Henry de Vere White, one of the owners of the deVere’s pub, said he hopes this event will raise breast cancer awareness.

“Its going to be a lot of fun, you get to goof off with your friends and maybe go to places you normally don’t go to, but at the same time, you’re helping to save lives and show support,” de Vere White said.

The nine holes also includes Capital Garage, Badlands, Mulvaney’s B&L, Torch Club, Streets of London Pub, Bistro 33, L Wine Lounge and Zócalo.

Participants who finish the course will have the chance to win prizes, including a Las Vegas trip for two.
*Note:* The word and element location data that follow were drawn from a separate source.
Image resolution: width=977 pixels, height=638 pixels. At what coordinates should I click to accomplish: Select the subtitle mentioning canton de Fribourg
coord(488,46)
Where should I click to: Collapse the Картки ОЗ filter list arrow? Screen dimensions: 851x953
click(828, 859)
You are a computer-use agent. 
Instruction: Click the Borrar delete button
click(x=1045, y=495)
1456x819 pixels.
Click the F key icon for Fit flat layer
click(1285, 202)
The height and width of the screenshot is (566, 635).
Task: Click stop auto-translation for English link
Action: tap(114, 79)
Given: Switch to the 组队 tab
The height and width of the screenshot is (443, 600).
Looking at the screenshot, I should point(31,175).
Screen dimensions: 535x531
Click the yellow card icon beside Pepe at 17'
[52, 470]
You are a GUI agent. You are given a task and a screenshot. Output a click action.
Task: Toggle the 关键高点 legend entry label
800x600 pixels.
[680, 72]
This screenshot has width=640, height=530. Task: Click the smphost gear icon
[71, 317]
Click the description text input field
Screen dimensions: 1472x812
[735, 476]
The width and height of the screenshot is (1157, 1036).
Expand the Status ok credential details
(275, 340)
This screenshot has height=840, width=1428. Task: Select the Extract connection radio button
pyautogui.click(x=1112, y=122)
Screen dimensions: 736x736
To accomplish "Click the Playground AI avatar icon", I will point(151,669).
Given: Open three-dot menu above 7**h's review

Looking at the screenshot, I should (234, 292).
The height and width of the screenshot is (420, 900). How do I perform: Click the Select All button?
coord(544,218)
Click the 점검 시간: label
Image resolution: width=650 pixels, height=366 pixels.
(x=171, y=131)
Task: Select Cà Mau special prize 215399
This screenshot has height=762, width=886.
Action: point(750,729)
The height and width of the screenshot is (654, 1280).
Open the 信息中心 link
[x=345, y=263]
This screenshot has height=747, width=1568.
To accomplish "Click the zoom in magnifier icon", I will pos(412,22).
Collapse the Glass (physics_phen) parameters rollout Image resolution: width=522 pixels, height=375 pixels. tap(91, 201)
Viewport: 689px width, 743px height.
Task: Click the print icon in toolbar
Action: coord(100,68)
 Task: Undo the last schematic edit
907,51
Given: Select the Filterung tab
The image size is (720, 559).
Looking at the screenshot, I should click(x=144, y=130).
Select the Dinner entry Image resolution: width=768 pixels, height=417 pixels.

Awards will also be given to the best and worst golf costume and best golf score.

Albie Aware founder Doug Carson lost his wife, Albie, to breast cancer on July 4, 2002. He said that in April of 2002 doctors had pronounced her cancer-free Just three weeks later, doctors discovered she had a brain tumor.

Carson said this was not detectable without an MRI or CT scan, which most insurance do not cover. Soon after, he began Albie Aware to raise money for testing.

“We’re trying to make people aware of what their needs are and things that happen to them that can help them save their lives if they have breast cancer,” Carson said.

Albie Aware — which sounds like ‘I’ll be aware’— serves more than 1,000 women a year. Unlike other breast cancer organizations, it does not raise money for cancer research.

“Of course we want a cure, but we are here to help take care of people’s needs now,” said Carson. "(We want to) help people with breast cancer, now. Help provide those services and help save their lives, now.”

Tickets for Albie Puttin’ are available at wantickets.com.